Weniger ist Meer / Februar

Allgemein

Die Fahrt zum Meer, riesige Vorfreude. Manchmal beschleicht mich dann schon weit vor Ankunft ein Gefühl, als könnte ich die salzige Luft bereits erahnen.

Auf dem Weg von der Straße durch den menschenleeren Ort hin zu der Stelle, an der über eine hölzerne Seebrücke direkter Zugang zum Meer angekündigt war, steht schon ein riesiger Berg aus Holz, Reisig und anderen brennbaren Materialien, aufgehäuft und angeordnet für das Biikebrennen, das just an diesem Abend stattfinden soll.

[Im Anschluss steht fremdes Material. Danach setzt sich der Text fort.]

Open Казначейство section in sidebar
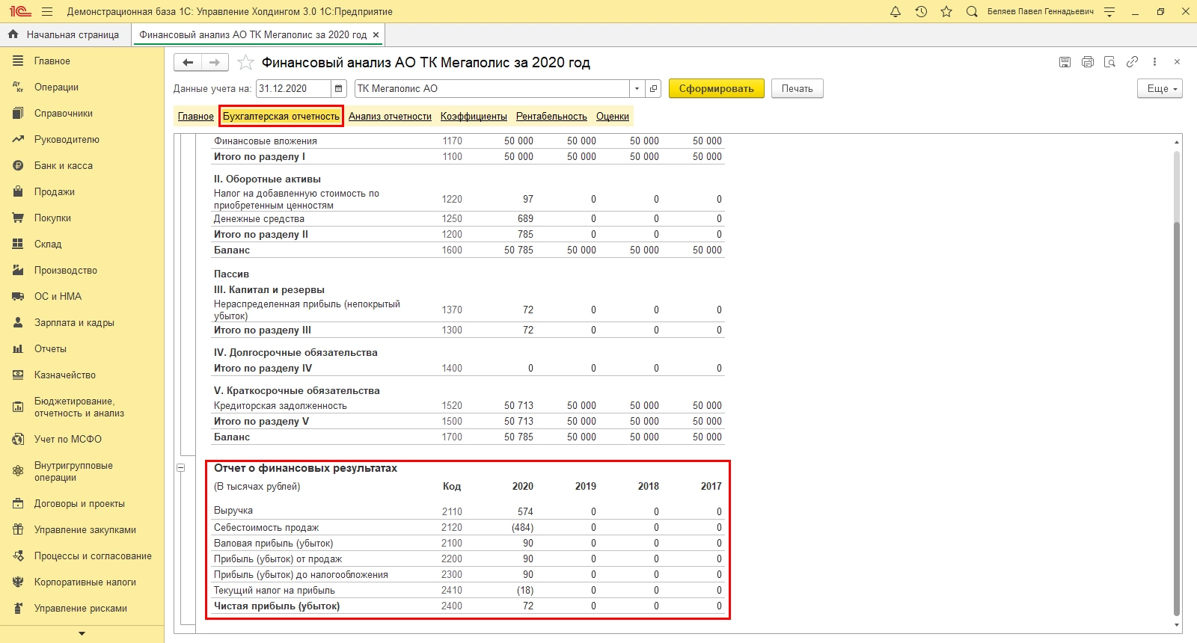Screen dimensions: 1197x643 click(x=64, y=375)
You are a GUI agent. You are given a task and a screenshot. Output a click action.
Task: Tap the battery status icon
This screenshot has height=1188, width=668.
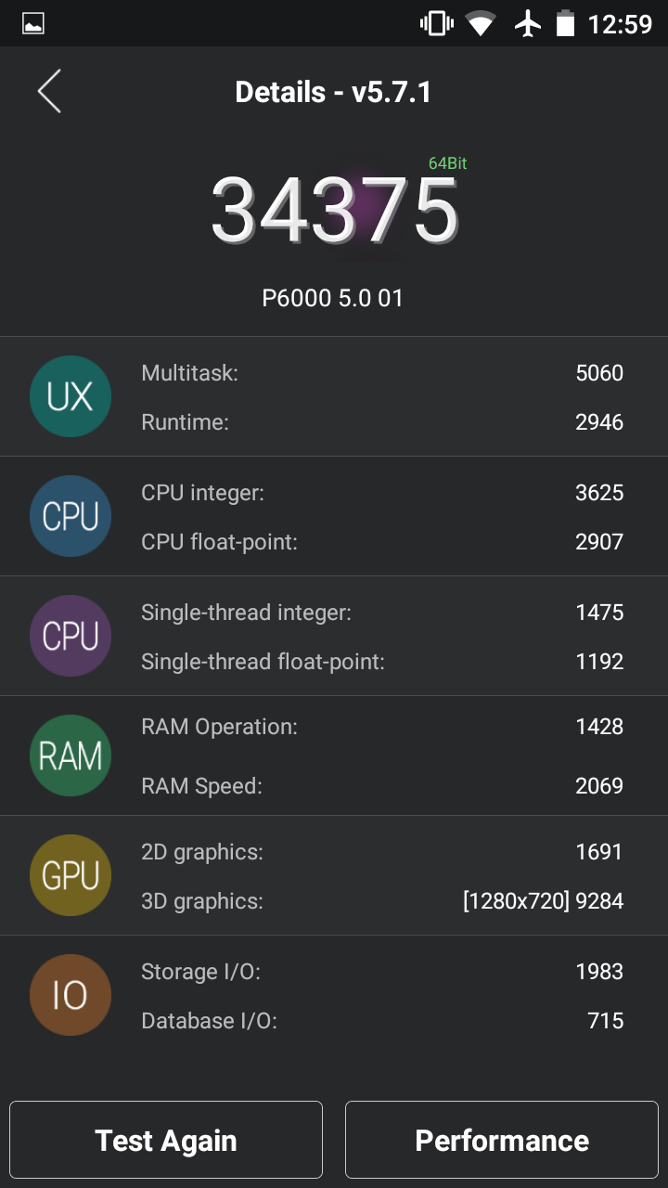(x=565, y=24)
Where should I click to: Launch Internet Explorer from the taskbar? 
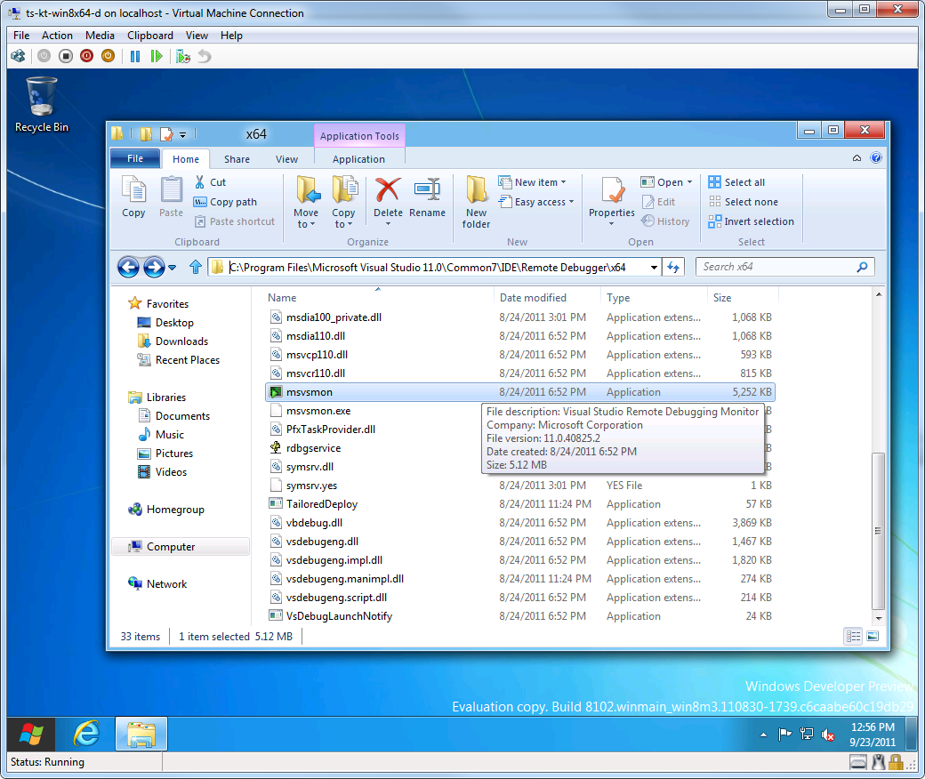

Der kleine matschige Pfad entlang bis zur ersten glitschigen Holzplanke der Seebrücke ist gesäumt von Gräsern und Halmen. Pure Weite im Blick und Ruhe in Herz und Ohren.

Moment mal, Ruhe? Wo ist das Rauschen der Wellen und wo ist überhaupt das Wasser und die steife Brise? Wo ist mein Meer?

Tja, weg. Es ist Ebbe.

Ebbe und Flut, klar. Schon von gehört und schon etliche Male erlebt und überhaupt und sowieso total logisch, dass man eben an der Nordsee aufgrund der Gezeiten mal mehr und mal weniger Wasser hat.

Als moderner Stadtmensch trotzdem irgendwie verdrängt und im hintersten Stübchen des Kopfes wohl gehofft, dass schon ein bisschen Wasser da sein werde. Ist es nicht.

Nach der ersten Enttäuschung kurz berappeln und tief durchatmen. In Ordnung, keine Welle in Sicht, aber wie war das nochmal mit Achtsamkeit und Erleben des Augenblicks? Ich atme tief ein und aus, schließe die Augen und stelle fest, es riecht nach Meer. Herrlich. So, nun einfach Schritt für Schritt die tolle schlichte hölzerne Seebrücke entdecken. Mit jedem Schritt gewinnt die Weite noch mehr an Raum und es scheint, als würde man regelrecht in die Stille hineingehen.

Vereinzelt kommen Sonnenstrahlen durch den wolkenverhangenen Nachmittagshimmel und bringen das Watt zum Glitzern und Glänzen. Vorne am breiter werdenden Ende der Seebrücke angekommen bin ich völlig überwältigt. Wenn es das Wort gäbe, dann würde ich sogar sagen ich bin „unterwältigt“: Hier in diesem Moment ist gerade nichts, und gleichzeitig alles. Je mehr ich den Blick schweifen lasse und mich ganz in diese Stille gebe, desto mehr keimt so ein kleines Gefühl auf. Ein Gefühl, das im normalen Alltag nicht oft seinen Platz findet. Ein Gefühl, dessen Bezeichnung ein wenig altmodisch ist und das einen ein wenig stutzig und gleichzeitig schonungslos wach macht: Demut!